La palabra «cadáver» ha sonado extraña entre estas cuatro paredes. Extraña porque ha sonado familiar. Aquí no hay más que restos, despojos, cuerpos sin vida ni historia a la espera de que un empleado tire de los cajones-litera, los muestre a los visitantes y tal vez entonces, si la suerte acompaña, puedan recobrar la singularidad perdida. Todavía no ha llegado el terrible momento. El regalo póstumo de la mujer a quien nuestro padre llamaba Amor. Su última voluntad. El placer de fastidiar más allá de la muerte… Pero de pronto nuestras miradas se cruzan, una chispa se ha encendido en las pupilas, nos quedamos en silencio y no podemos menos que sonreír. Conocemos el momento. Esa chispa es ya una vieja amiga. Apareció la primera vez, hace ya mucho, en el lejano bar de la esquina en el que nos refugiábamos todos los días para ahogar penas y aclarar ideas. Y ahora, como entonces, como el día en que terminamos por enarbolar el título de propiedad de una vivienda tomada por asalto, el centelleo no deja de indicarnos: «¡Peligro! ¡Apartad este pensamiento de vuestras cabezas! ¡Olvidadlo!». Pero somos demasiado rápidas. Nos entendemos casi sin hablar. No necesitamos de las palabras para saber que esta vez Barbro (le pertenezca o no el cuerpo que nos aguarda) no va a salirse con la suya. Ni tampoco nosotras tendremos que pasar por un mal trago. ¡Qué sencillo resulta ahora todo! ¡Qué tranquilizador! Seguramente lo sabíamos ya desde que entramos en esta sala en la que debemos de llevar sentadas cerca de una hora. Lo sabíamos sin saber que lo sabíamos. Ocurre a menudo. Por eso invocamos nada más llegar escenas del pasado, o, mejor, ciertos momentos ocuparon de pronto nuestra mente para indicarnos el camino a seguir. Y aquí está, claro y nítido. El camino. Lo demás no nos importa. ¿Qué pasa con los cadáveres que nadie ha identificado? ¿Van a la fosa común? ¿O esa práctica es ya pura historia y, al igual que en muchos países, se les concede un entierro de caridad? ¿Una tumba sin leyenda? ¿Un nicho modesto, con una lápida muda, en cualquier soleado cementerio… del Sur?

No sabemos cómo funcionan estas cosas, ya lo hemos dicho.
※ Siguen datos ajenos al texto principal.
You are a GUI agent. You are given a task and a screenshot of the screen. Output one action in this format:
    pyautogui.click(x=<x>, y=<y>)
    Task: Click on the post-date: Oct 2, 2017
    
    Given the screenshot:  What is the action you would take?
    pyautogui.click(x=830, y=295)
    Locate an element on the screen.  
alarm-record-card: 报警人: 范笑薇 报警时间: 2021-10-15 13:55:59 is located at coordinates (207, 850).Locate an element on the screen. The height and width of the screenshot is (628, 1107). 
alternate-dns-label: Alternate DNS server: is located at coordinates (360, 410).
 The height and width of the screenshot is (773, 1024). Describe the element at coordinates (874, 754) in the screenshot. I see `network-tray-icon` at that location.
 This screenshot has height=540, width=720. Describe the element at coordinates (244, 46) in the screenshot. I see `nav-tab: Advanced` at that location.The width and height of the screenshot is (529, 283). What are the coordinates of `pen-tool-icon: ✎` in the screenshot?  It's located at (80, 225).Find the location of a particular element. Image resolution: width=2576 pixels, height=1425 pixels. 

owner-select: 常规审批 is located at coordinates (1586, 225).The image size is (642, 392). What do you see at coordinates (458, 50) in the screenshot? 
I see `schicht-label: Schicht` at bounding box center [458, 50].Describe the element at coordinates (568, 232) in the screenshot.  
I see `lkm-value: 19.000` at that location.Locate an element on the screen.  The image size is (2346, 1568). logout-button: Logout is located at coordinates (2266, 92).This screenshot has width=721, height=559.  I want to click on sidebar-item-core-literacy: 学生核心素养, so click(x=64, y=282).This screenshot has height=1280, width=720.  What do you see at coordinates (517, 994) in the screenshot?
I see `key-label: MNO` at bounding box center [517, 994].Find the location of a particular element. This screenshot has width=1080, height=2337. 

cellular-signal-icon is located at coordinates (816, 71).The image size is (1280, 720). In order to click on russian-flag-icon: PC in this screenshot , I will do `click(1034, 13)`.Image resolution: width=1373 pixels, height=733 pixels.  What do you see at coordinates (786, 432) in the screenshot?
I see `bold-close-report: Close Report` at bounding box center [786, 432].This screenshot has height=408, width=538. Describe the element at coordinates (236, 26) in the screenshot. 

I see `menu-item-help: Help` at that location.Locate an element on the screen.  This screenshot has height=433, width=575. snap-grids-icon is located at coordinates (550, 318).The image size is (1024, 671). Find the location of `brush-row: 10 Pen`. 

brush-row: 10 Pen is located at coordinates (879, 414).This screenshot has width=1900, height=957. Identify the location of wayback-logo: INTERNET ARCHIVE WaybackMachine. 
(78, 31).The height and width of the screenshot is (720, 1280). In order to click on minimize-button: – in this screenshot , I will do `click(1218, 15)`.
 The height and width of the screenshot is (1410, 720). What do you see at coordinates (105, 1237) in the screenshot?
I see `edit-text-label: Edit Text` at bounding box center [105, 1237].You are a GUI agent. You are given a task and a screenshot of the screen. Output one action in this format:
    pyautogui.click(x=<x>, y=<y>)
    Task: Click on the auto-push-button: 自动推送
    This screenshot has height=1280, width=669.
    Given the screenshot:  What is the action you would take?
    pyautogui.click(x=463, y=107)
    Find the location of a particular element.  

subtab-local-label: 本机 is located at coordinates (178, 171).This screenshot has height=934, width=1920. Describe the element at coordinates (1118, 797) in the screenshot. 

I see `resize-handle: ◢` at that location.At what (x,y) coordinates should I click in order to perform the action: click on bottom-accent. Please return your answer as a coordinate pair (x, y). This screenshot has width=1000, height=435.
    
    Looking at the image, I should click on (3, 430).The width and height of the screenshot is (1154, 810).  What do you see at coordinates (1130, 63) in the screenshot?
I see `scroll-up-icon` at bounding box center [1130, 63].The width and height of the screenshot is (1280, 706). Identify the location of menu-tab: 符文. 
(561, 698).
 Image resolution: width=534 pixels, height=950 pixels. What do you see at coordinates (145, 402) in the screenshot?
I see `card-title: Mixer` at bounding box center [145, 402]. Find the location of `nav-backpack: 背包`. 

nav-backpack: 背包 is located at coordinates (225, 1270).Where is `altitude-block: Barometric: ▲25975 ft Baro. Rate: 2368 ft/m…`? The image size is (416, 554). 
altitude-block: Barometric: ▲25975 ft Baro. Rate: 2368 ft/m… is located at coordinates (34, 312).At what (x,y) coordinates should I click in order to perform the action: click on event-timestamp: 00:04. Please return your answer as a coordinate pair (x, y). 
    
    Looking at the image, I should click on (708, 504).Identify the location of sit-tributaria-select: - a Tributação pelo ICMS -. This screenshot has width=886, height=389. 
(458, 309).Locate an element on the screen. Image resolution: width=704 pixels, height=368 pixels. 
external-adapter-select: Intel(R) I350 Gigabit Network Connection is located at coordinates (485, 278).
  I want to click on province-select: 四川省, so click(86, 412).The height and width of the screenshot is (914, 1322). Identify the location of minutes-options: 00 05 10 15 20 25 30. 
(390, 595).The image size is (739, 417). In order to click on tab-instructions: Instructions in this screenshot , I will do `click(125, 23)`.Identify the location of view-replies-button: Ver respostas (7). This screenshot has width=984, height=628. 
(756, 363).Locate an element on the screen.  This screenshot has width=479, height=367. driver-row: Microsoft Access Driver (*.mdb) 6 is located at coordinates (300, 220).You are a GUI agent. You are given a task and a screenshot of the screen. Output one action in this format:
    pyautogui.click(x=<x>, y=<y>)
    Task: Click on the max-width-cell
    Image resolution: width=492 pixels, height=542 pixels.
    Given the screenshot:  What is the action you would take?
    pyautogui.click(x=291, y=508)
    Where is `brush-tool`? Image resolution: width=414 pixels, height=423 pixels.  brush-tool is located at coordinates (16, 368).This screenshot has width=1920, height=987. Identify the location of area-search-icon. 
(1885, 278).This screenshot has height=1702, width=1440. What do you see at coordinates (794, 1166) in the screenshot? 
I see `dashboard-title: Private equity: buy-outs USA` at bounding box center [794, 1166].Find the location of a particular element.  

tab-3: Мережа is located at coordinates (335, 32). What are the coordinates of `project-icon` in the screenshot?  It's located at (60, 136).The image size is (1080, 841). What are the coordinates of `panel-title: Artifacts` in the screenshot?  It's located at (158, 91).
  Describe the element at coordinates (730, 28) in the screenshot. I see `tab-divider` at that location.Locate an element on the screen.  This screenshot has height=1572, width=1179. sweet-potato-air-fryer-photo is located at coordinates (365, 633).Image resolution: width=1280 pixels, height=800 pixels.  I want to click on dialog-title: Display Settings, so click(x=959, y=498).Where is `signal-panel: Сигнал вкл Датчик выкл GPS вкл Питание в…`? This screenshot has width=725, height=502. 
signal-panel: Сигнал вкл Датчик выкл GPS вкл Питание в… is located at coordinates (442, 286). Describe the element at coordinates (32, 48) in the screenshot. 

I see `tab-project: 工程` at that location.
Y tampoco nos importa demasiado. Lo cierto es que no pensamos ahora en mamá, en su dulce memoria, en antiguos deseos de desagravio y justicia; ni siquiera pensamos en nuestro padre. Sólo en nosotras. Y en ella. Por primera vez ella y nosotras nos parecemos bastante. ¡Quién lo iba a decir! Ella, a quien legalmente no se la puede acusar de ningún delito. Y nosotras, de quienes ni siquiera se podrá pretender que hemos mentido. Porque no lo haremos. No será necesario falsear ningún extremo. Nos preguntarán si reconocemos el cuerpo yacente en la camilla y diremos: «NO». La verdad pura. Poco importa quién de las tres descubrió cierto día de verano la habilidad que muy pronto convertimos en arte. Volveremos a estar sin estar. A mirar sin ver. Y ahora, cuando por fin la puerta en la que se lee PROHIBIDO EL PASO empieza a abrirse, nos ponemos en pie y nada decimos. Pero estamos mirando ya con ojos ciegos y nuestra mente no deja de repetir: «Gato muerto, gato muerto, gato muerto…».